A few years ago the shock of an unexpected illness made me realise how lifestyle was central to health. I changed my diet, started exercising more regularly and saw a welcome increase in my wellbeing. Like many of us, I was confused by the continuous stream of contrasting nutritional advice on the media. I couldn’t see how being healthy could be defined by a continuous cycle of juicing and fasting, how a gluten free, dairy free (food-free?) diet could be synonymous of health. And after a few years, I think I finally began to see things more clearly.
I don’t gorge on food and strive to eat well. I eat very little sugars and a lot of probiotic and alkaline foods. I am not one of those people who are born skinny and stay skinny whatever they eat so I need to exercise regularly.
But my love story with food will never end. And I commit all my diet sins with no regrets.
Food is a source of joy, it brings people together and it tells stories of where it comes from. It should also be treated with respect. Stop and think how much energy it took for the plant, the fruit, the fish on your plate to grow and reach maturity. It is a gift to you from the land. And the same goes for wine.
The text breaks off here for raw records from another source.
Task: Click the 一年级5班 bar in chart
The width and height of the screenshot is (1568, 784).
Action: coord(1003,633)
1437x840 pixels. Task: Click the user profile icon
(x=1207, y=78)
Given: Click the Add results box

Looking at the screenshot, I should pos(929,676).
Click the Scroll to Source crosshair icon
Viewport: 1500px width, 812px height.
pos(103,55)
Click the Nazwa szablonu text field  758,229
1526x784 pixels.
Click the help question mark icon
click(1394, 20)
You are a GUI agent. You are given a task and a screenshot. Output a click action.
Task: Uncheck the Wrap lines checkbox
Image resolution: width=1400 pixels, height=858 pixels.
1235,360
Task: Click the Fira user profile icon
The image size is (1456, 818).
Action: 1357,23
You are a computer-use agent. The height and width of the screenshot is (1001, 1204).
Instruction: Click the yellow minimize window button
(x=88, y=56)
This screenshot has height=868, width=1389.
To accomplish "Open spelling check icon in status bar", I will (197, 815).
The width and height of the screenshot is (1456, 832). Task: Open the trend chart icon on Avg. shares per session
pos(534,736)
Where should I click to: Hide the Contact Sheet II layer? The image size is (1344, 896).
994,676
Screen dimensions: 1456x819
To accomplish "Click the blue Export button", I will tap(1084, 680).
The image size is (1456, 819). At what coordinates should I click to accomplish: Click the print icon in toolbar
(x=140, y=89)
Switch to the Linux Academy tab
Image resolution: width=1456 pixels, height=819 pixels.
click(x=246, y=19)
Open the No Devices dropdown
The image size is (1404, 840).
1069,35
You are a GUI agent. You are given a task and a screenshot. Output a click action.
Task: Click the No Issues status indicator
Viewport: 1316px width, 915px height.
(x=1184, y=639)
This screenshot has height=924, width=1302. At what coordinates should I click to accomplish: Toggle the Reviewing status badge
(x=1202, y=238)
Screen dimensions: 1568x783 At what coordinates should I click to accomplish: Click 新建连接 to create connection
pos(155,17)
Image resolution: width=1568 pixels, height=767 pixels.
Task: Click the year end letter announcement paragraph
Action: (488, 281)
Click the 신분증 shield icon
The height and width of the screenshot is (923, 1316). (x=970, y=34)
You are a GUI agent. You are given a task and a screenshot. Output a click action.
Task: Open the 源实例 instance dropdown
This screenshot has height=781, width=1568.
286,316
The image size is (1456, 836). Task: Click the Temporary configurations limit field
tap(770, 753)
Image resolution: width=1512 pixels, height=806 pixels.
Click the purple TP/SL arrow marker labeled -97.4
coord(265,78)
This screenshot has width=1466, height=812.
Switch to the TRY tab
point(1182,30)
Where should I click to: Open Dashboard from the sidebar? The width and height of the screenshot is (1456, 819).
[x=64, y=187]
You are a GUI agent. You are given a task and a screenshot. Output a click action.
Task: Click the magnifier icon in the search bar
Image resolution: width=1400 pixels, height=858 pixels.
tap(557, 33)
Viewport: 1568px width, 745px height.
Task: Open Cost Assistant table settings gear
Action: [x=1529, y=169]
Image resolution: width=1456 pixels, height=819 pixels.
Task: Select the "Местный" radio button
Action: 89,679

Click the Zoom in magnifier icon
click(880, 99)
Luigi Veronelli, the anarchist writer who was the spiritual father of Italian gastronomy (and also incidentally my godfather) remembers the first time he had wine as a 10 year old. “Drink it with respect – his father said – because in this wine are all the efforts of the farmers who made it”.
This is why I believe food is so immensely better when it’s prepared with care and love and eaten with awareness. Manipulating it, processing it and putting it in plastic wraps before reaching your distracted mouth and being munched in a hurry is an insult to the effort it made to grow and this is why it’s ultimately bad for your health.
Although I am careful about what I eat, I am becoming less concerned about nutrients and increasingly more about the provenance of food. I am convinced the root of chronic disease is to be found in chemicals, industrial scale agriculture and in particular in processed foods. Eating organic, wholesome ingredients allows you to commit many more dietary mistakes (bad fats etc…) with your health escaping relatively unscathed. If you don’t believe this, just think of what your great grandparents ate.
All the recipes you will see in this blog have a health mark, which is definitely not a scientific assessment, but just an indication of how healthy I consider the dish to be. If you are concerned about weight management, please remember that for every hearty meal you will see on the site, my other main meal of the day would have been very light (either a soup or a salad with some quality source of protein).
I wake up every morning with a cup of warm water and lemon, then wait at least half an hour to have breakfast. Generally I follow Michael Pollan’s rule “Eat food. Not too much. Mostly plants”.